### What to produce
Can you swap every "Instruction:" in the records below for "Goal:" and leave everything else unchanged?

[Collected data entries]

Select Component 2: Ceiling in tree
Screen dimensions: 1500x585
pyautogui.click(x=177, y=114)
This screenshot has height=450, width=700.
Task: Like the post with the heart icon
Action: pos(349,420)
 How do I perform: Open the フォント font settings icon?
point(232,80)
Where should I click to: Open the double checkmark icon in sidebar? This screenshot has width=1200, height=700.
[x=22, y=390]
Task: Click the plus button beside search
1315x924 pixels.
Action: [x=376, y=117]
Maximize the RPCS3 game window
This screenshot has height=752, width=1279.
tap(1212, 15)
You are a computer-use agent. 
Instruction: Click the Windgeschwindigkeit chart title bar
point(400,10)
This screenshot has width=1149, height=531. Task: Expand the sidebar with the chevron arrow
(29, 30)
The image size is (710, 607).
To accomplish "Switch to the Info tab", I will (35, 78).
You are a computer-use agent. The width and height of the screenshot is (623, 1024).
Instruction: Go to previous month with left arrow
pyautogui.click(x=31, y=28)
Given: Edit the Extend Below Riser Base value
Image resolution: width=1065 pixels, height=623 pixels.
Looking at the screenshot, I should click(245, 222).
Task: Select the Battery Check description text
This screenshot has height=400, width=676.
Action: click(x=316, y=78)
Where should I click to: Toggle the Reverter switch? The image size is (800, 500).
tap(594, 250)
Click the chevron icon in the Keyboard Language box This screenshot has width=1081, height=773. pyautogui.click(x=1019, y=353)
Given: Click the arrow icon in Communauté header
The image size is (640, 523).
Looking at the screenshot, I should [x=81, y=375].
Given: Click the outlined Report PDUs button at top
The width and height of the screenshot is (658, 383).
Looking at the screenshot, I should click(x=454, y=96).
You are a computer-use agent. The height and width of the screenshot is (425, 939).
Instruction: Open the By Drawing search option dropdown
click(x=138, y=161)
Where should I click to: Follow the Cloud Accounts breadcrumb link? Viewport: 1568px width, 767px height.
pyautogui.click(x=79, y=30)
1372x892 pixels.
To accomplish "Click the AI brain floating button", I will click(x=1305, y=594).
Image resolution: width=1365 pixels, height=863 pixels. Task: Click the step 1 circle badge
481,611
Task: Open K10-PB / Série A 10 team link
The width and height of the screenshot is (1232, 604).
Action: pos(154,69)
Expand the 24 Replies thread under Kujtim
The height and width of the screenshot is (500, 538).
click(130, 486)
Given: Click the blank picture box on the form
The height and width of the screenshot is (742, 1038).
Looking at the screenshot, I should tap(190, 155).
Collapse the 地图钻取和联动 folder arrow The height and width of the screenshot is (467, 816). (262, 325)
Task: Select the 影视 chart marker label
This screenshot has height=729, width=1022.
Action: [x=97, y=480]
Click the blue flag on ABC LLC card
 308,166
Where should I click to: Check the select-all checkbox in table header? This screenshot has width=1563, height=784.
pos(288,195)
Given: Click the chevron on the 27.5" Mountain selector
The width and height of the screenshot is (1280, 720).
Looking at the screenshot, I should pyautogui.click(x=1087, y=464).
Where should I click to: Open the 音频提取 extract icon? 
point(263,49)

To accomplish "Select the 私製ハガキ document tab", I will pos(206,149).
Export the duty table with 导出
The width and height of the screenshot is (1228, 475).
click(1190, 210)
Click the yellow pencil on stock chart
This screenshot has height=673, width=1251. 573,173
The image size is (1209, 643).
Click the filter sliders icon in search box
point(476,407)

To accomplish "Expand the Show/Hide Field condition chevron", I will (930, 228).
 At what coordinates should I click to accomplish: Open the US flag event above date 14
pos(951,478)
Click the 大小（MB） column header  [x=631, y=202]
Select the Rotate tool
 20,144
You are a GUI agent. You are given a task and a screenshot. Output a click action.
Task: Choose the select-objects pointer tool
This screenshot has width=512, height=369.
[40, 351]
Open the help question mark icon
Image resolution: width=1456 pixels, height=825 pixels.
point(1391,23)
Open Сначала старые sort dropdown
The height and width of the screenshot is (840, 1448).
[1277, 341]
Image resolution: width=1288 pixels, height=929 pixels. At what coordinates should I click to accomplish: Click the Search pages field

### Solution for this task
Select Component 2: Ceiling in tree
Screen dimensions: 1500x585
pyautogui.click(x=177, y=114)
This screenshot has height=450, width=700.
Task: Like the post with the heart icon
Action: pos(349,420)
 How do I perform: Open the フォント font settings icon?
point(232,80)
Where should I click to: Open the double checkmark icon in sidebar? This screenshot has width=1200, height=700.
[x=22, y=390]
Task: Click the plus button beside search
1315x924 pixels.
Action: [x=376, y=117]
Maximize the RPCS3 game window
This screenshot has height=752, width=1279.
tap(1212, 15)
You are a computer-use agent. 
Goal: Click the Windgeschwindigkeit chart title bar
point(400,10)
This screenshot has width=1149, height=531. Task: Expand the sidebar with the chevron arrow
(29, 30)
The image size is (710, 607).
To accomplish "Switch to the Info tab", I will (35, 78).
You are a computer-use agent. The width and height of the screenshot is (623, 1024).
Goal: Go to previous month with left arrow
pyautogui.click(x=31, y=28)
Given: Edit the Extend Below Riser Base value
Image resolution: width=1065 pixels, height=623 pixels.
Looking at the screenshot, I should click(245, 222).
Task: Select the Battery Check description text
This screenshot has height=400, width=676.
Action: click(x=316, y=78)
Where should I click to: Toggle the Reverter switch? The image size is (800, 500).
tap(594, 250)
Click the chevron icon in the Keyboard Language box This screenshot has width=1081, height=773. pyautogui.click(x=1019, y=353)
Given: Click the arrow icon in Communauté header
The image size is (640, 523).
Looking at the screenshot, I should [x=81, y=375].
Given: Click the outlined Report PDUs button at top
The width and height of the screenshot is (658, 383).
Looking at the screenshot, I should click(x=454, y=96).
You are a computer-use agent. The height and width of the screenshot is (425, 939).
Goal: Open the By Drawing search option dropdown
click(x=138, y=161)
Where should I click to: Follow the Cloud Accounts breadcrumb link? Viewport: 1568px width, 767px height.
pyautogui.click(x=79, y=30)
1372x892 pixels.
To accomplish "Click the AI brain floating button", I will click(x=1305, y=594).
Image resolution: width=1365 pixels, height=863 pixels. Task: Click the step 1 circle badge
481,611
Task: Open K10-PB / Série A 10 team link
The width and height of the screenshot is (1232, 604).
Action: pos(154,69)
Expand the 24 Replies thread under Kujtim
The height and width of the screenshot is (500, 538).
click(130, 486)
Given: Click the blank picture box on the form
The height and width of the screenshot is (742, 1038).
Looking at the screenshot, I should tap(190, 155).
Collapse the 地图钻取和联动 folder arrow The height and width of the screenshot is (467, 816). (262, 325)
Task: Select the 影视 chart marker label
This screenshot has height=729, width=1022.
Action: [x=97, y=480]
Click the blue flag on ABC LLC card
 308,166
Where should I click to: Check the select-all checkbox in table header? This screenshot has width=1563, height=784.
pos(288,195)
Given: Click the chevron on the 27.5" Mountain selector
The width and height of the screenshot is (1280, 720).
Looking at the screenshot, I should pyautogui.click(x=1087, y=464).
Where should I click to: Open the 音频提取 extract icon? 
point(263,49)

To accomplish "Select the 私製ハガキ document tab", I will pos(206,149).
Export the duty table with 导出
The width and height of the screenshot is (1228, 475).
click(1190, 210)
Click the yellow pencil on stock chart
This screenshot has height=673, width=1251. 573,173
The image size is (1209, 643).
Click the filter sliders icon in search box
point(476,407)

To accomplish "Expand the Show/Hide Field condition chevron", I will (930, 228).
 At what coordinates should I click to accomplish: Open the US flag event above date 14
pos(951,478)
Click the 大小（MB） column header  [x=631, y=202]
Select the Rotate tool
 20,144
You are a GUI agent. You are given a task and a screenshot. Output a click action.
Task: Choose the select-objects pointer tool
This screenshot has width=512, height=369.
[40, 351]
Open the help question mark icon
Image resolution: width=1456 pixels, height=825 pixels.
point(1391,23)
Open Сначала старые sort dropdown
The height and width of the screenshot is (840, 1448).
[1277, 341]
Image resolution: width=1288 pixels, height=929 pixels. At what coordinates should I click to accomplish: Click the Search pages field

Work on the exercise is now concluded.